A Bayesian framework for inferring regional and global change from stratigraphic proxy records (StratMC v1.0)

Abstract. The chemistry of ancient sedimentary rocks encodes information about past climate, element cycling, and biological innovations. Records of large-scale Earth system change are constructed by piecing together geochemical proxy data from many different stratigraphic sections, each of which may be incomplete, time-uncertain, biased by local processes, and diagenetically altered. Accurately reconstructing past Earth system change thus requires correctly correlating sections from different locations, distinguishing between global and local changes in proxy values, and converting stratigraphic height to absolute time.
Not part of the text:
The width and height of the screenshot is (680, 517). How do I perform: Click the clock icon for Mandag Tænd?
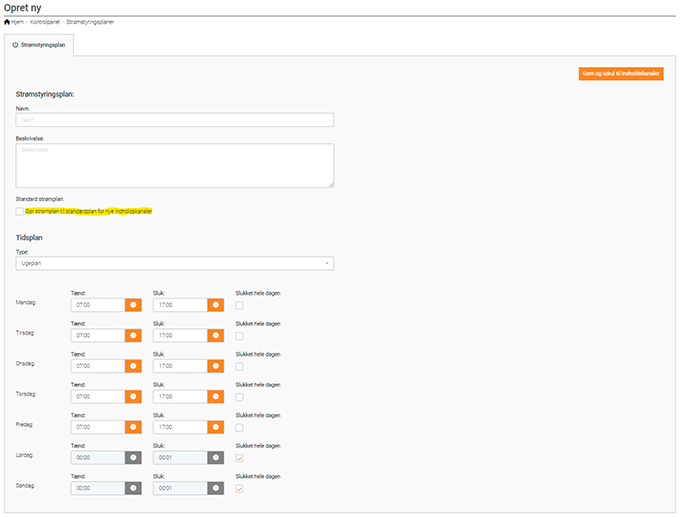pos(133,305)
Incomplete consideration of the uncertainties associated with each of these challenging tasks can lead to biased and inaccurate estimates of the magnitude, duration, and rate of past Earth system change. Here, we address this shortcoming by developing a Bayesian statistical framework for inferring the common proxy signal recorded by multiple stratigraphic sections. Using the principle of stratigraphic superposition and both absolute and relative age constraints, the model simultaneously correlates all stratigraphic sections, builds an age model for each section, and untangles global and local signals for one or more proxies. Synthetic experiments confirm that the model can correctly recover proxy signals from incomplete, noisy, and biased stratigraphic observations. Future applications of the model to the geologic record will enable geoscientists to more accurately pose and test hypotheses for the drivers of past proxy perturbations, generating new insights into Earth’s history. The mode is available as an open-source Python package (StratMC), which provides a flexible and user-friendly framework for studying different times and proxies recorded in sediments.